** BEGIN RECORDS FOR THIS TASK **

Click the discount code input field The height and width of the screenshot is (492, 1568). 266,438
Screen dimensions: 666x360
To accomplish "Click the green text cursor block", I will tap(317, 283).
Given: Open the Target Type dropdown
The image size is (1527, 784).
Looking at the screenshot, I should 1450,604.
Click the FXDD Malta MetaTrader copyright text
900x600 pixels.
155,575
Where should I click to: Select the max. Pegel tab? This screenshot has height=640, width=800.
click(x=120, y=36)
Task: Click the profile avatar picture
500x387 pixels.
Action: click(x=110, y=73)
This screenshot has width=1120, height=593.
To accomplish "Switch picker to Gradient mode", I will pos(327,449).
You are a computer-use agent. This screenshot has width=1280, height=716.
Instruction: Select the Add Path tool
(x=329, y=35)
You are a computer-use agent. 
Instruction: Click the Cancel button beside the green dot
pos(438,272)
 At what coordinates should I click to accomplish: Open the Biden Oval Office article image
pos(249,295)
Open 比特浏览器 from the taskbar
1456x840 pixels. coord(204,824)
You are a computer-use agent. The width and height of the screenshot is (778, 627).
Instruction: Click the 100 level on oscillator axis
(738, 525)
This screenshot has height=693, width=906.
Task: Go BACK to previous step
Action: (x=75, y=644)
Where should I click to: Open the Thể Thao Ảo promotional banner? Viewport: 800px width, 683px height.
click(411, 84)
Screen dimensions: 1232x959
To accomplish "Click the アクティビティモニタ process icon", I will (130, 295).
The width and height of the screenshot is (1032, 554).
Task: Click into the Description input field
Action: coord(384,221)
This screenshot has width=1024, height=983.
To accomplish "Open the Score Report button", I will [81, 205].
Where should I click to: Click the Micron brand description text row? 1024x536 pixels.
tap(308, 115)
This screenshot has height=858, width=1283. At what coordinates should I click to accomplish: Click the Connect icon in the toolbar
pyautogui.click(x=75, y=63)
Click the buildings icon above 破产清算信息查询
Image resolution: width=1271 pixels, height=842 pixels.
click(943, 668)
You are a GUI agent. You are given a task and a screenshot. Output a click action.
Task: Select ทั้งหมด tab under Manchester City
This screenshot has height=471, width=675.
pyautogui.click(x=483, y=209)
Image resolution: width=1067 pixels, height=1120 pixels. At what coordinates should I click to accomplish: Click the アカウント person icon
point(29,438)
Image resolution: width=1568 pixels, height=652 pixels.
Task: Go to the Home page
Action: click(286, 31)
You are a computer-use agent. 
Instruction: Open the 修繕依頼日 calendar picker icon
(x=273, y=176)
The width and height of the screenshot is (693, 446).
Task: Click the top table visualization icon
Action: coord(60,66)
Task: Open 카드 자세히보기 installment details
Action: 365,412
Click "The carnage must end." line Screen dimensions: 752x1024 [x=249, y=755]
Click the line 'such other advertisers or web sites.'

** END RECORDS FOR THIS TASK **

**AIM OF THE TASK**.
Please turn the data into a JSON list of strings, starting at the line that contains "752x1024 [x=249, y=755]" and stopping after the last line of the data. Give one string per line and leave out any blank lines.

**FINAL RESULT**.
[
  "Click \"The carnage must end.\" line Screen dimensions: 752x1024 [x=249, y=755]",
  "Click the line 'such other advertisers or web sites.'"
]